US strikes back against Kaseya attackers

The Justice Department on Monday announced that it had seized more than $6 million in ransomware victim payments as part of a sweeping effort crack down on hackers involved in ransomware attacks against U.S. companies.

As part of this effort, the Justice Department indicted Ukrainian national Yaroslav Vasinskyi for his part in carrying out the ransomware attack on IT company Kaseya in July through the use of REvil ransomware. An indictment was also announced against Russian national Yevgeniy Polyanin, from whom $6.1 million in victim ransom payments was seized.

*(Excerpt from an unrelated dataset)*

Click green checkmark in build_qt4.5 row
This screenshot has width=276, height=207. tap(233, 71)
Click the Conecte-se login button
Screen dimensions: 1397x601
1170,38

In custody: Vasinskyi, who was taken into custody in Poland in October and awaits extradition to the United States, faces charges including conspiracy to commit fraud and money laundering. Vasinskyi faces up to 115 years in prison if convicted of all counts.

Polyanin remains at large abroad, but is charged with similar counts as Vasinskyi, and faces up to 145 years in prison if apprehended and convicted on all counts.

Attorney General Merrick Garland announced the seizure of funds and the incidents during a press conference on Monday along with FBI Director Christopher Wray and Deputy Attorney General Lisa Monaco. He emphasized that “this will not be the last time” that the U.S. reclaims ransomware victim payments.

But wait, there’s more: The Justice Department efforts are part of a wider set of actions undertaken by the Biden administration on Monday.

The Treasury Department also announced sanctions against virtual currency exchange Chatex along with four other entities — IZIBITS OU, Chatextech SIA, and Hightrade Finance Ltd — for their alleged involvement in facilitating ransomware attack payments.